Predicting continuous dispersion and deposition of explosive dust in confined spaces using a discrete phase model

Abstract

Dust dispersion and deposition are of great concern when designing dust control systems. In this study, suspension and deposition of dust in an enclosed chamber was simulated using a computational fluid dynamics (CFD) - discrete phase model (DPM) with a particle-wall stick-rebound feature. The dispersion and deposition of dust at explosive concentrations of 15, 30, and 45 g/m 3 were simulated in this study. The dust rebounding at particle-wall interaction and particles sticking to wall were also simulated. The rate of dust-deposition and particle-size distribution of settled dust were obtained during simulation from selected locations within the chamber. The results showed that the larger particles tend to settle closer to the dispersion nozzle when compared with the smaller particles. The suspended dust concentration increased with the rate of dispersion, but after 30 s of continuous dispersion, the rate of dispersion did not alter the suspended dust concentration changing rate.
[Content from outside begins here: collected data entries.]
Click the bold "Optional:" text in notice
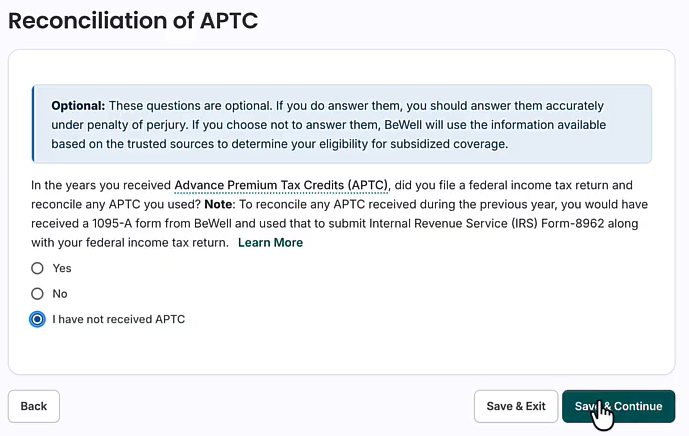This screenshot has height=436, width=689. pos(78,105)
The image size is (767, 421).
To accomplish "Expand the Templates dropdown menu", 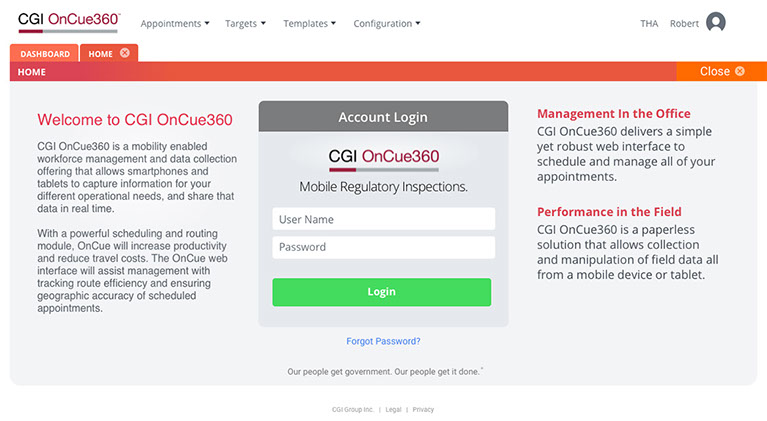I will 310,23.
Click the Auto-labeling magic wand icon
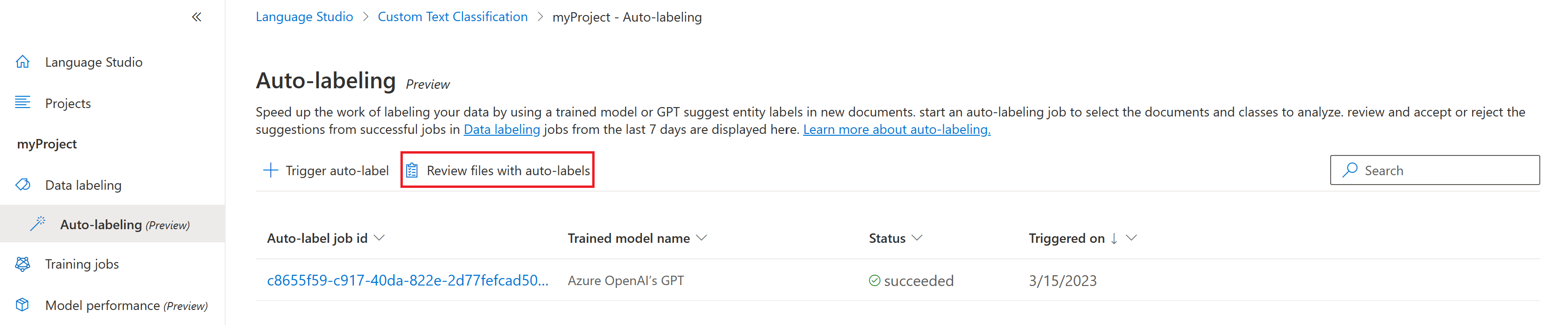The image size is (1568, 325). 38,224
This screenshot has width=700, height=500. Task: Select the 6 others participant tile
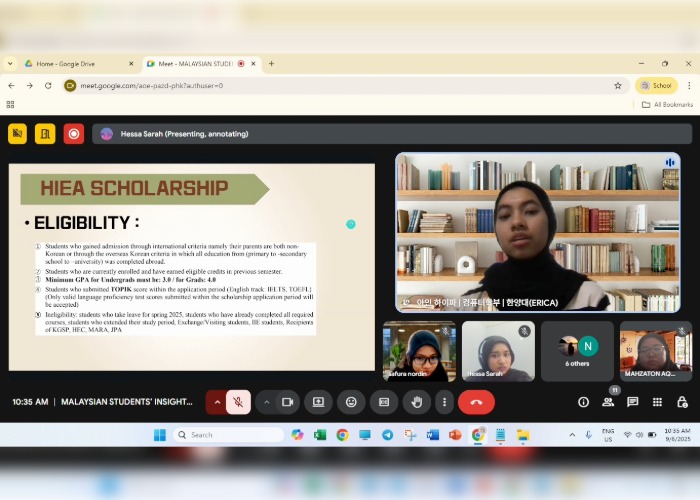(x=577, y=351)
The low prediction errors showed that the CFD-DPM model is accurate in predicting the rate of dust-deposition in confined chambers by tracking the particle motion. • A CFD-DPM approach was used to simulate the dust dispersion and deposition. • With time, the rate of dust dispersion did not influence suspended dust concentration. • Tracking particle motion aids in accurate prediction of dust-deposition.